Bettinelli finisce sotto la curva e ci resta per un terzo tempo lunghissimo e drammatico in cui dice tutto in faccia, ricambiato, a quei pochi tifosi (ma in loro c’è il cuore di tutti) che si sono fatti 1.400 chilometri un lunedì sera feriale per vedere il Varese perdere con l’ultima in classifica. Si riparte da qui, da una scena che avevamo visto fare solo a Castori, e prima a Sogliano: una scarica elettrica tra un uomo che ci mette la faccia (accompagnato da Giuseppe D’Aniello) e altri uomini che hanno sempre fatto
altrettanto. Urla, grida, parole forti che fanno male perché vengono dal cuore. Ma intanto fanno bene perché non devono esserci segreti tra i rari varesini che in questo momento amano il Varese e lo seguono in fondo alla classifica come lo facevano quando era in cima. L’urlo del Betti, l’urlo della curva nel deserto della paura. Quell’urlo che esploderà in faccia al Crotone nella partita più drammatica da quando siamo tornati in serie B (mancheranno pure Capezzi e Zecchin, squalificati. Presidente Laurenza, è Natale: apri lo stadio a tutti e chiama la città).
Varese ferito, non morto. Sconfitta micidiale ma non letale: è la prima di quattro battaglie in 13 giorni. Non si lascia sola una squadra che deve ancora combattere la guerra: è persa una battaglia, non la vita.
Sconfitta micidiale perché il Latina non aveva nulla della corazzata che voleva rigiocarsi la finale playoff e la serie A, è addirittura sembrata la più debole e in crisi delle rivali biancorosse in questo campionato: se gli facevi “buh”, si spaventava. Non letale perché se il Verona in serie A è arrivato a non vincere otto partite di fila, e dopo ogni partita non vinta o persa ha fatto quadrato non abbandonando allenatore o giocatori, perché non riusciamo a farlo noi a Varese?

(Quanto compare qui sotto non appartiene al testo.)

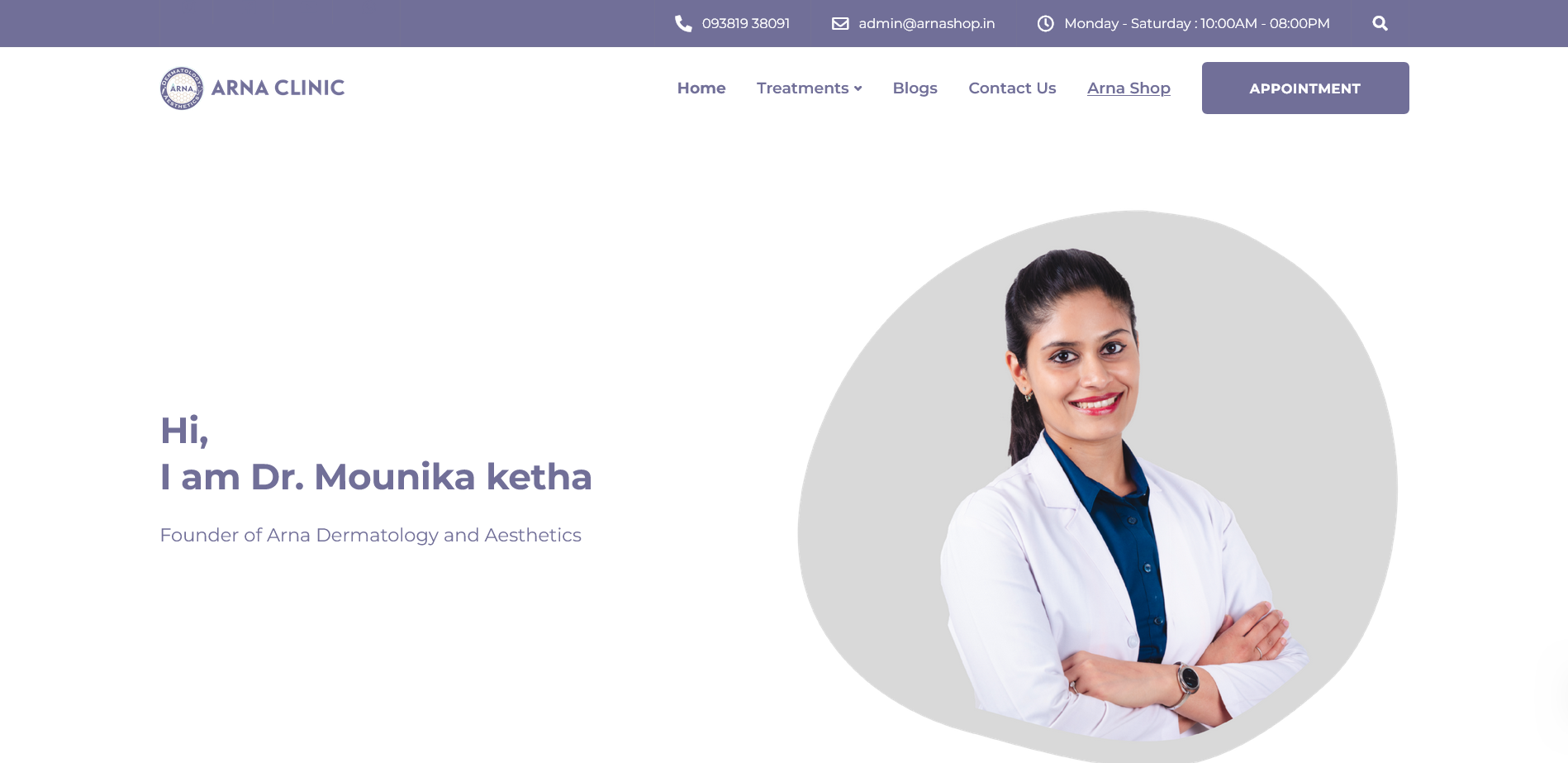Open the Contact Us page
Viewport: 1568px width, 763px height.
click(1012, 88)
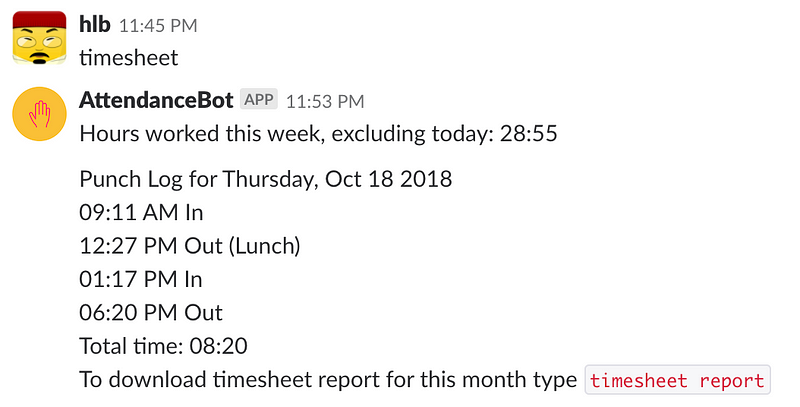Select the timesheet message from hlb
Image resolution: width=800 pixels, height=407 pixels.
(129, 58)
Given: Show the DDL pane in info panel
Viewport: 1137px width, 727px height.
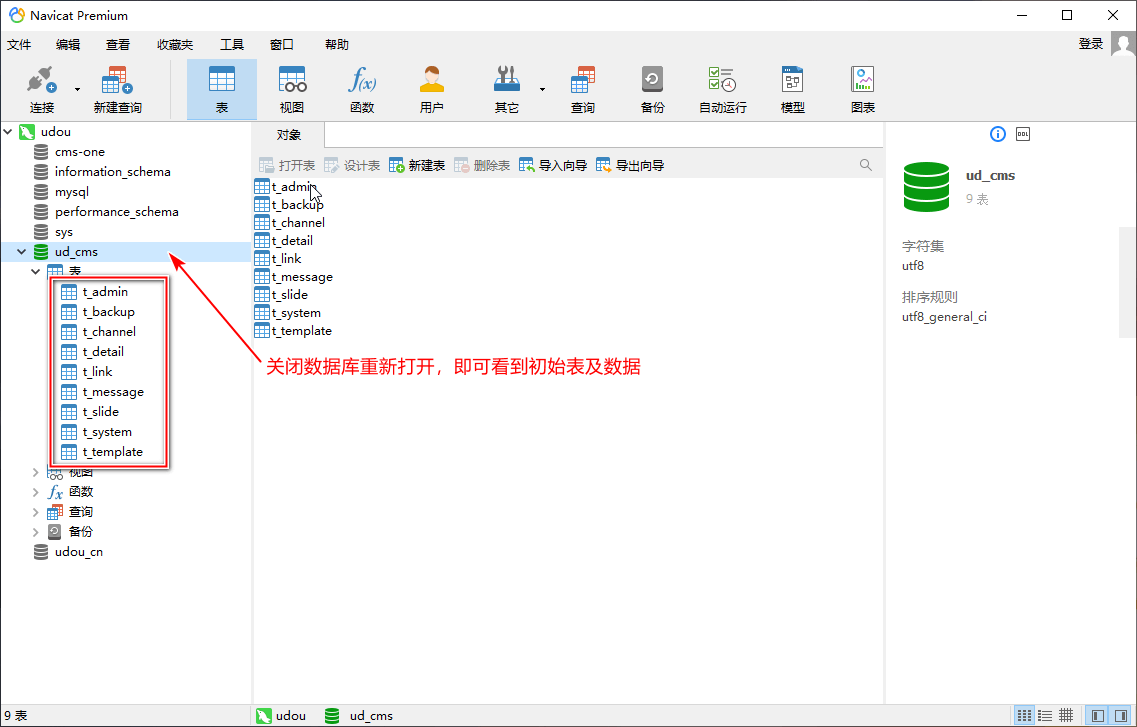Looking at the screenshot, I should coord(1023,134).
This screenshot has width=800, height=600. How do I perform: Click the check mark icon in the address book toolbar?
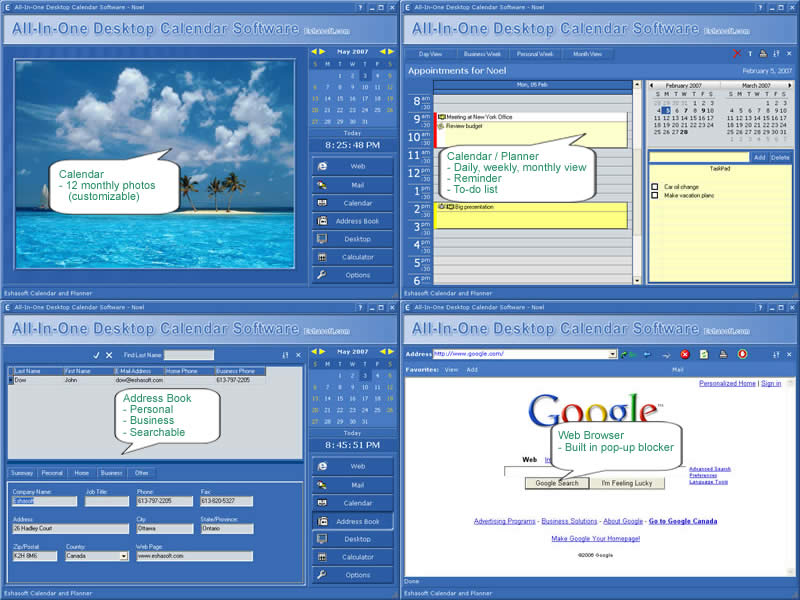(x=97, y=353)
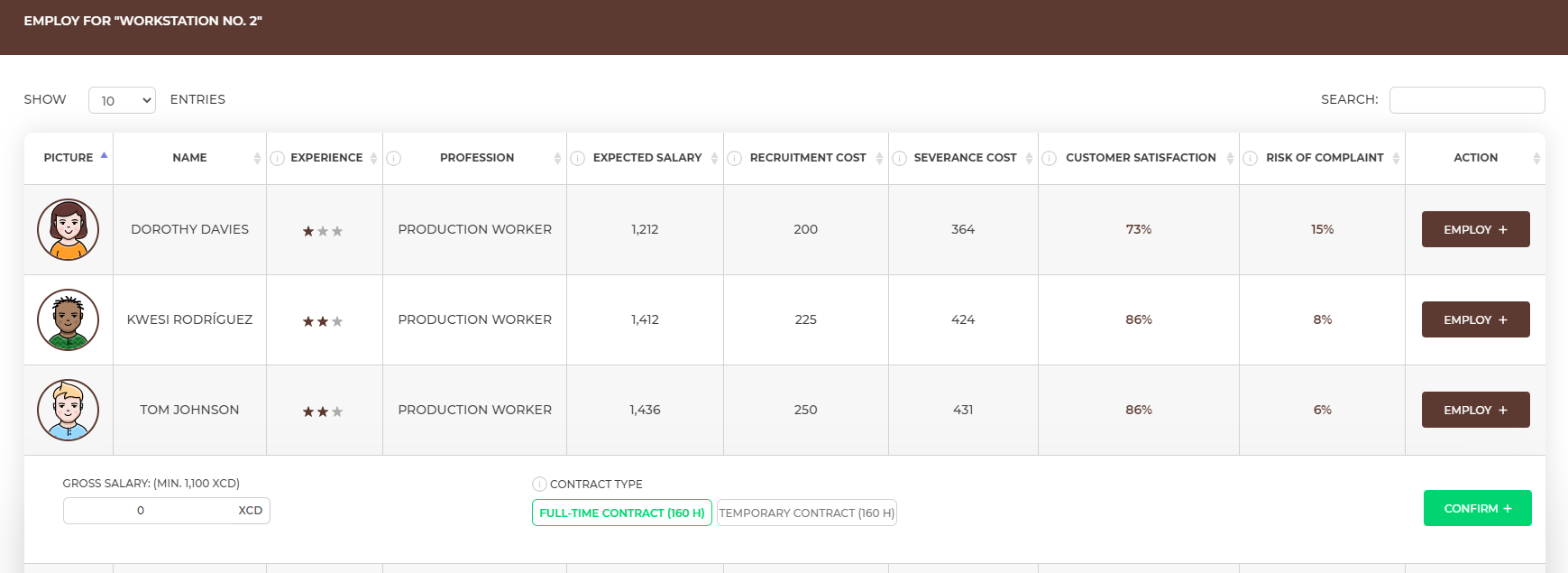Confirm the employment with green button
Viewport: 1568px width, 573px height.
pyautogui.click(x=1477, y=508)
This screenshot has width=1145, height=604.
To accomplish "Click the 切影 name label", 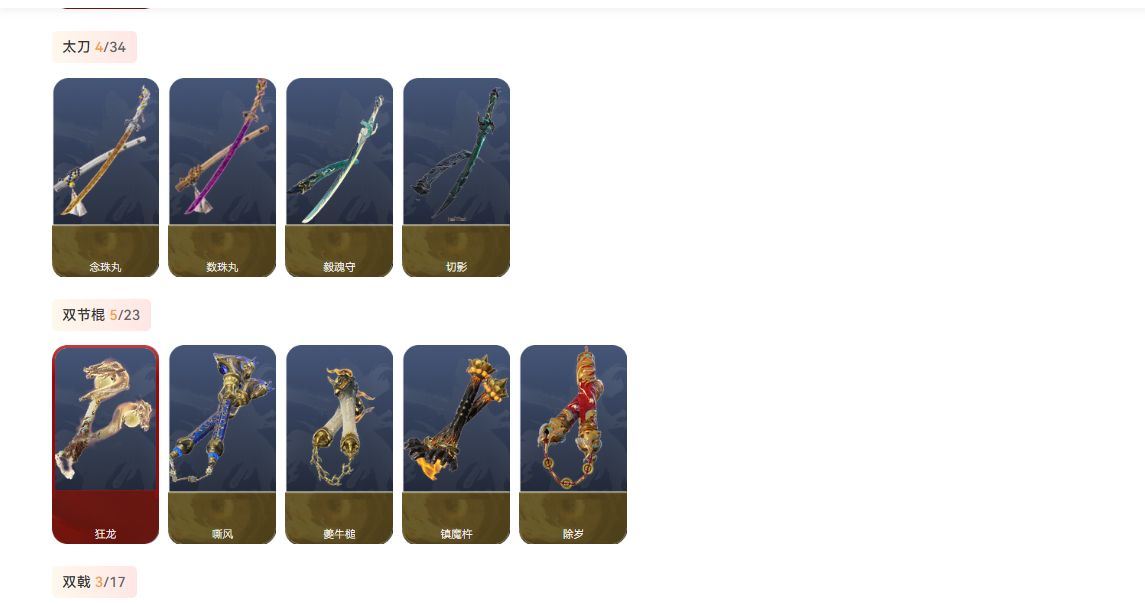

Certo, da quelle parti in società c’è un uomo forte e che sa di calcio capace di metterci sempre la faccia, riuscendo infine a battere la crisi: servirebbe qualcuno che resti in trincea fino alla fine accanto a Stefano Bettinelli (sotto la curva abbiamo visto il dg), perché da solo lui non può caricarsi sulle spalle il Varese e salvarlo. Servirebbe un direttore sportivo, oltre un allenatore che già lo fa,
capace di dire: «Io sono in guerra come sempre. Quando vinciamo è champagne per tutti, perdiamo e mi ritrovo solo con i pochi amici veri. Ma forse è giusto così, questa è la mia forza». L’assenza di Spartaco Landini è troppo grande, innanzitutto per lui, ma anche per noi. E c’è l’equivoco da risolvere di un addetto al mercato e di un allenatore che non si parlano: chiudeteli in una stanza, provateci.
Non avremmo pareggiato nemmeno andando avanti a giocare per tutta la notte: al Varese è mancata la forza nelle gambe, l’ultimo tiro più che l’ultimo passaggio, la voglia di segnare e di vincere.
Partita dura e ossuta, con il pubblico di casa che contesta a inizio ripresa («Venduti», «Cambia», «Basta»; quando esce Crimi, viene insultato a sangue il tecnico Breda), un Varese al 50% (di testa, o di gambe?). Quello che ci fa rabbia, ancora una volta, è che nessuno tira in porta quando vede lo spiraglio: provateci, ragazzi, provateci nella vita! Altrimenti tornerete da dove siete venuti: il tombino di Sannino e dei signori nessuno. Fino alla fine forza Varese, e forza Betti.